→ Exercise
Reproduce the listing word for word from its opening line through the line containing "The width and", including both of those lines.

* begin Given data *

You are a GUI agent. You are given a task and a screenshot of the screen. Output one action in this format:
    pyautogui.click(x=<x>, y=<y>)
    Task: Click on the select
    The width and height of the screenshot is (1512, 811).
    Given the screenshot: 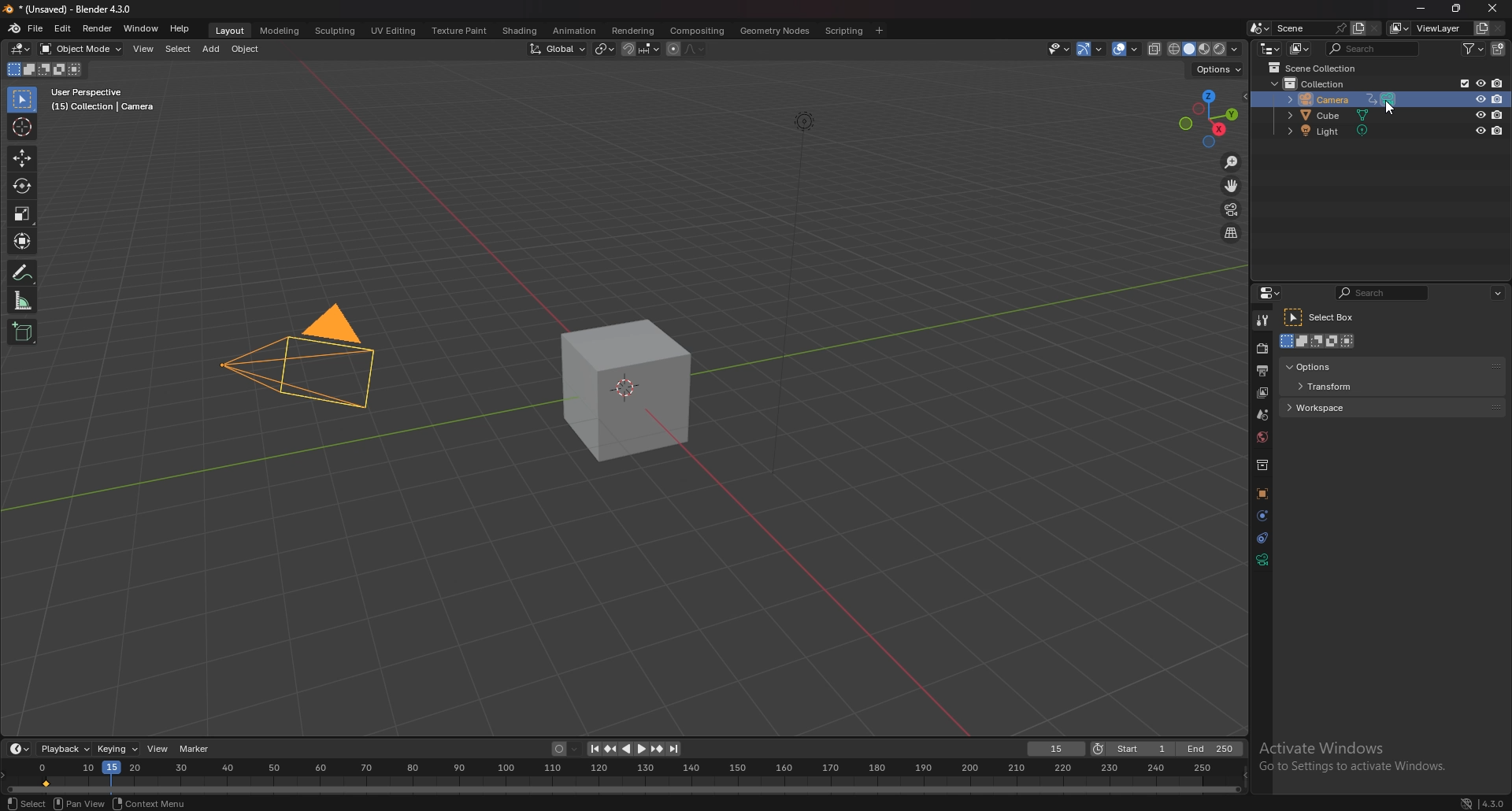 What is the action you would take?
    pyautogui.click(x=176, y=49)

* end Given data *

→ Result of this task
You are a GUI agent. You are given a task and a screenshot of the screen. Output one action in this format:
    pyautogui.click(x=<x>, y=<y>)
    Task: Click on the select
    The width and height of the screenshot is (1512, 811).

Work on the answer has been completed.